Réduire l’empreinte carbone : Les obstacles que rencontrent les entreprises


Dans un monde où les conséquences du changement climatique se manifestent de manière toujours plus évidente, il devient impératif pour les entreprises de revoir leurs modèles de production et leurs processus afin de réduire leur empreinte écologique. Les effets des catastrophes naturelles liées aux dérèglements climatiques affectent déjà les économies du monde entier. Qu’elles soient multinationales ou petites PME, les entreprises sont donc confrontées à une pression croissante pour intégrer des pratiques durables dans leurs stratégies.
Notons que cette pression provient de plusieurs fronts notamment des consommateurs de plus en plus soucieux de l’environnement, des régulations gouvernementales renforcées, des investisseurs qui privilégient les entreprises responsables et une société civile qui exige une action tangible face à l’urgence climatique. C’est pourquoi l’approche responsable des entreprises est devenue un axe stratégique incontournable. Toutefois, si les intentions sont là, les entreprises peinent souvent à franchir le pas vers des changements profonds et systématiques.
Les défis auxquels les entreprises sont confrontées dans leur transition écologique sont nombreux et complexes, selon Tariq Fahmi, expert consultant en RSE chez T.C.T Maroc, un cabinet de conseil spécialisé dans l’accompagnement des organisations pour atteindre leurs objectifs de qualité, d’efficience et de performance.
Avant d’aborder directement les défis spécifiques rencontrés par les entreprises marocaines dans leur démarche écologique, Fahmi a souhaité clarifier la notion d’empreinte carbone. Il a expliqué qu’il s’agit d’un indicateur clé pour mesurer l’impact environnemental d’une activité, notamment les émissions de gaz à effet de serre. L’empreinte carbone peut concerner différents niveaux : un individu, un ménage, une entreprise, un territoire ou même un produit particulier. Elle est généralement exprimée en dioxyde de carbone équivalent (CO2 EQ).
Concernant les défis rencontrés, Fahmi a souligné plusieurs points cruciaux. Tout d’abord, il a mis en avant la rareté des compétences spécialisées et l’absence de programmes de formation et de sensibilisation au sein des entreprises, en particulier celles directement confrontées aux enjeux environnementaux. Selon lui, cette lacune rend l’intégration de pratiques durables particulièrement difficile, bien que la pression autour des questions de durabilité soit de plus en plus forte.

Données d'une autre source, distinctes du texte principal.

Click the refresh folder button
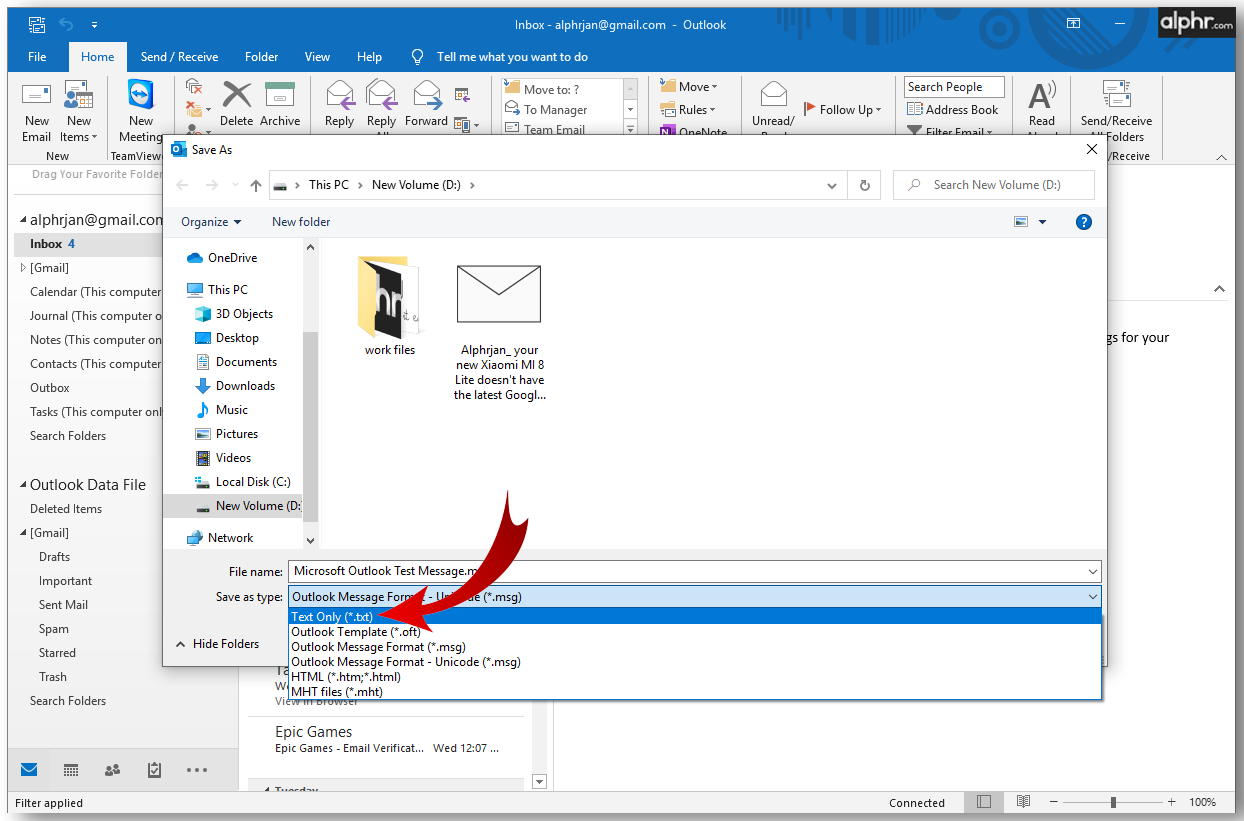click(864, 185)
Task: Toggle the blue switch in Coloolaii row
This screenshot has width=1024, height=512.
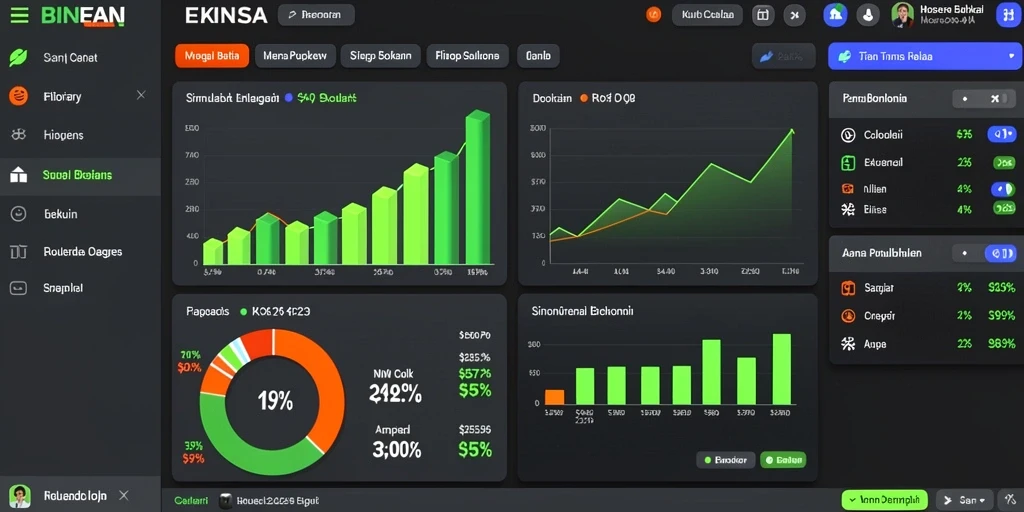Action: coord(1001,135)
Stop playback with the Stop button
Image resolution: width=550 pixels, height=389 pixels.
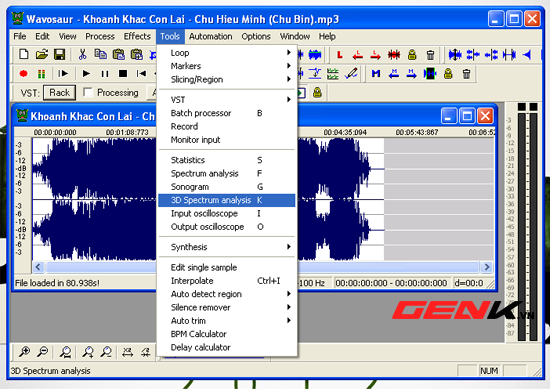[x=123, y=74]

Un autre défi important réside dans les enjeux financiers. Le passage à une technologie plus écologique peut en effet représenter un coût initial considérable, non seulement pour l’achat de nouvelles technologies, mais aussi pour la formation du personnel et l’adaptation des infrastructures existantes. Tariq Fahmi a noté que le retour sur investissement à court terme n’était pas toujours évident, ce qui peut freiner certaines entreprises dans leur adoption de solutions écologiques.
En outre, la résistance au changement constitue également un obstacle majeur. Il a expliqué que les dirigeants et les employés peuvent être réticents à modifier leurs habitudes de travail, à adopter de nouvelles technologies ou à apprendre de nouvelles compétences. Cette inertie organisationnelle peut ralentir la transition écologique, malgré la volonté d’adopter des solutions plus vertes.
Les incitations gouvernementales ont aussi été pointées du doigt. Selon Fahmi, les incitations fiscales offertes ne sont souvent pas suffisantes pour encourager de manière efficace les entreprises à investir dans des technologies plus durables. Cette insuffisance peut diminuer l’impact des politiques publiques dans la transition écologique des entreprises.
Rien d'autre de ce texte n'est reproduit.